● TASK OBJECTIVE: Which lines of the records contain the word "arrow"? Select each of them and copy it out in full, treating uppercase and lowercase as different.

● STORED RECORDS:
========

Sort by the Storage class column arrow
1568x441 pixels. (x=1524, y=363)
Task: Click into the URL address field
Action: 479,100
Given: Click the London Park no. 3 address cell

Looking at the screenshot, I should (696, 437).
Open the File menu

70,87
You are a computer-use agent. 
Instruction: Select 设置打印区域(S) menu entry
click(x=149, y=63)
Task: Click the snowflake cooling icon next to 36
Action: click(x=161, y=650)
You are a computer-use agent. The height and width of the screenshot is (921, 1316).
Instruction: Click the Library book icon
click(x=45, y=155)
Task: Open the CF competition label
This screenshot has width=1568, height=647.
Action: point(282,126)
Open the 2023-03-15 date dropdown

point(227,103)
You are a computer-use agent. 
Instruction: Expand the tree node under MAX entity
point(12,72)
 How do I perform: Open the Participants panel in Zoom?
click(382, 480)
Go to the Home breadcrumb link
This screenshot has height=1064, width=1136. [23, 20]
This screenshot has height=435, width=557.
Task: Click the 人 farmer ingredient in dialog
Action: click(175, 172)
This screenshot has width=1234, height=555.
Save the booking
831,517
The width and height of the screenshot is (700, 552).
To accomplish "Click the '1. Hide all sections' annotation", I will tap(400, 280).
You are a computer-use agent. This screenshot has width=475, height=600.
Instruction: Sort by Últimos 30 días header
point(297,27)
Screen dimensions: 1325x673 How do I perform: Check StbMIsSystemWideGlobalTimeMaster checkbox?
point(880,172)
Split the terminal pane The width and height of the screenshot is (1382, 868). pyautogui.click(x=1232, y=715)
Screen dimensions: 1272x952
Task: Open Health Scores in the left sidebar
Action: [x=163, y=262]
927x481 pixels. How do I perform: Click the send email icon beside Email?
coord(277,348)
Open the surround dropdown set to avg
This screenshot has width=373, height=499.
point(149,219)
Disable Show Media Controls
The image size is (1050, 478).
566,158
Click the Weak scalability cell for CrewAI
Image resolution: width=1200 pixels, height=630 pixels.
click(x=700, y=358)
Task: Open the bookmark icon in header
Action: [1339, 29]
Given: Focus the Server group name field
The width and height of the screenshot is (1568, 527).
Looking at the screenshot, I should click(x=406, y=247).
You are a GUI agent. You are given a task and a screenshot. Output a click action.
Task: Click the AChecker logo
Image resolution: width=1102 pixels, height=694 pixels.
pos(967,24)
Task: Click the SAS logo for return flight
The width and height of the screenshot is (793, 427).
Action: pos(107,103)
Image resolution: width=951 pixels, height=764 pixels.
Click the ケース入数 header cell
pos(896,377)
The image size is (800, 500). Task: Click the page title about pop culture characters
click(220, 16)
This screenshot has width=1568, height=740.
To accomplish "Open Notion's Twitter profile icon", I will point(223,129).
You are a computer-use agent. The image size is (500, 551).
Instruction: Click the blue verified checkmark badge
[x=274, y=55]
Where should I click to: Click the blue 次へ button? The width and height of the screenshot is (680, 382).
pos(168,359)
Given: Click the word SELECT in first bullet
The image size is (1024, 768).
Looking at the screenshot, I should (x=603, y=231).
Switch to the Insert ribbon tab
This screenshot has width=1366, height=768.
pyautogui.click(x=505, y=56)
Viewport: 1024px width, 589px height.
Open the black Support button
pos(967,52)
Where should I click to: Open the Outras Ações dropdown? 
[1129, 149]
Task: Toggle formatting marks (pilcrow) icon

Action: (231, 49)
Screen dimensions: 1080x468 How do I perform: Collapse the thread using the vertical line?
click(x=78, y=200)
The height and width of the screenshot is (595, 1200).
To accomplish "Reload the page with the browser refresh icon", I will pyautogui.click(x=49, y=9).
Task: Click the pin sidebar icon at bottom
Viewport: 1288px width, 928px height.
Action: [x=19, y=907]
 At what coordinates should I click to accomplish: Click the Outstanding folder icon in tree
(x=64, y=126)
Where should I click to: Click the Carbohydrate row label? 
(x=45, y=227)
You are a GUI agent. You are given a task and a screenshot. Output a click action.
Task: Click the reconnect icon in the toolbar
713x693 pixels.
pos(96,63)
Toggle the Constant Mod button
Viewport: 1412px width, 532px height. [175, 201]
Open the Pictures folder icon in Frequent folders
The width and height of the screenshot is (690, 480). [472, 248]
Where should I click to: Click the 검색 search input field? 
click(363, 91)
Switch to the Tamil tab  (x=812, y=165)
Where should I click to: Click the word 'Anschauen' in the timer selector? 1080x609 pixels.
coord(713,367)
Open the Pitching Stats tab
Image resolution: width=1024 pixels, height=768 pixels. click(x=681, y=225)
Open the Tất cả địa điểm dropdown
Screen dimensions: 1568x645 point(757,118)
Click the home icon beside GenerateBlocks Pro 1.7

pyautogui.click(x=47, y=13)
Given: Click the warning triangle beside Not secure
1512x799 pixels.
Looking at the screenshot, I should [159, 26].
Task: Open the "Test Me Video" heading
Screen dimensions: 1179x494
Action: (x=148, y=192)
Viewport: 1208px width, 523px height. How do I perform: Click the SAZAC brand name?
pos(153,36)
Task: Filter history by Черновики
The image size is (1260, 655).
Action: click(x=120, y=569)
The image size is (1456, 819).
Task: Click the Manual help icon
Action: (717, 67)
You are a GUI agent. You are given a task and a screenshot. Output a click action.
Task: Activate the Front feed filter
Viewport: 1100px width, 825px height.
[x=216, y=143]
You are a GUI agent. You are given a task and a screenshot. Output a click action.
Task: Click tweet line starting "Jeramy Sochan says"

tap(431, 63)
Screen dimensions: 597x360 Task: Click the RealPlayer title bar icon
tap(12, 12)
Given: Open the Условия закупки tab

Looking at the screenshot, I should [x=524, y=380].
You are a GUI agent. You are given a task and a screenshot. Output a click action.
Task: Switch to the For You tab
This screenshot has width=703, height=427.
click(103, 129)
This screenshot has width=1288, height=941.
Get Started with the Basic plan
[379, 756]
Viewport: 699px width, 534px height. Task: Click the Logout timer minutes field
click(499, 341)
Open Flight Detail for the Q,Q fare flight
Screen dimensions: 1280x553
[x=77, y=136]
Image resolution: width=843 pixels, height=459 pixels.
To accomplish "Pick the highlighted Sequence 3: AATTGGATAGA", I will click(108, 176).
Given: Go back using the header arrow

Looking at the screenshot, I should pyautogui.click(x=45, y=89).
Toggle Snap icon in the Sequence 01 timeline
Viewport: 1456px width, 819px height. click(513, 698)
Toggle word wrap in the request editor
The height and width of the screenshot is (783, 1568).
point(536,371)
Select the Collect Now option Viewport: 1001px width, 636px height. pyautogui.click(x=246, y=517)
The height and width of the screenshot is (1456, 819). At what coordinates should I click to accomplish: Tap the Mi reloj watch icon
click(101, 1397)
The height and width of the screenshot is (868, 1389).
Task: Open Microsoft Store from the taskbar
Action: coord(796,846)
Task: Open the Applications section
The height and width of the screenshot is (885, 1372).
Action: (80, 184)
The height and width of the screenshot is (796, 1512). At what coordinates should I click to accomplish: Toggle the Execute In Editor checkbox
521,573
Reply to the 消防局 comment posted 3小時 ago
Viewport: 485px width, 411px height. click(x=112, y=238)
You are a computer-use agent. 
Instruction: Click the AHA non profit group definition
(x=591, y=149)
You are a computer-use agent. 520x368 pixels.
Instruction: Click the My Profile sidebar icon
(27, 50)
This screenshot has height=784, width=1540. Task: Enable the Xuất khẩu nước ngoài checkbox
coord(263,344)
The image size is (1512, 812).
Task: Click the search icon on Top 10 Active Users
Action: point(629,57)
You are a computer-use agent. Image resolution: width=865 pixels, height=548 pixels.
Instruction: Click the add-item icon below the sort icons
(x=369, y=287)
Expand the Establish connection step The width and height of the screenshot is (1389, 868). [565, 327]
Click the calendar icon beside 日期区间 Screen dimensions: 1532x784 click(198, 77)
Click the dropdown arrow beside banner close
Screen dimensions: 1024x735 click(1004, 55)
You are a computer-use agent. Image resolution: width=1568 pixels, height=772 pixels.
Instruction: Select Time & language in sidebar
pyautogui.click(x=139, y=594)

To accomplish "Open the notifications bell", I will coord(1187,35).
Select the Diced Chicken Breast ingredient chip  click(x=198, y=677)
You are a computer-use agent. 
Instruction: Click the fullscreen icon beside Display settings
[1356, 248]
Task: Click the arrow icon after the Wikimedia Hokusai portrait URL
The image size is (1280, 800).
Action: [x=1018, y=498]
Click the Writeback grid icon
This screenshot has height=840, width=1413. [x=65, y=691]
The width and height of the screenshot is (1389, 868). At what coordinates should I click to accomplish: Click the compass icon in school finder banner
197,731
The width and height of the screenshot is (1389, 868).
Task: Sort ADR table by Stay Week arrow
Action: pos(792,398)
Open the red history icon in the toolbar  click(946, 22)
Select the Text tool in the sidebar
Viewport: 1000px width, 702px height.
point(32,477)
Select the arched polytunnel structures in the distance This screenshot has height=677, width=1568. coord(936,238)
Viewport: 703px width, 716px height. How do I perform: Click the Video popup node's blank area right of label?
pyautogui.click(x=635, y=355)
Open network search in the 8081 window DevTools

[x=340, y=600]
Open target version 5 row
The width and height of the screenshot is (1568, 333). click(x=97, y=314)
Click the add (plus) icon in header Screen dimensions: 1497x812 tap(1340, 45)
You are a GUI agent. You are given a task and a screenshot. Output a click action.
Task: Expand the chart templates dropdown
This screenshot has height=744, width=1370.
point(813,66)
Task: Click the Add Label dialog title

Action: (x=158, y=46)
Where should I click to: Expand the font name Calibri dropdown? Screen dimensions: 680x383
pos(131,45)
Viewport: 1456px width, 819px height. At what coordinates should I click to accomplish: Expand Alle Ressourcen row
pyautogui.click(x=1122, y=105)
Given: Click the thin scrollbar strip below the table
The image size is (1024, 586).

========

● OUTPUT BELOW:
Sort by the Storage class column arrow
Given: Go back using the header arrow
Click the dropdown arrow beside banner close
Task: Click the arrow icon after the Wikimedia Hokusai portrait URL
Task: Sort ADR table by Stay Week arrow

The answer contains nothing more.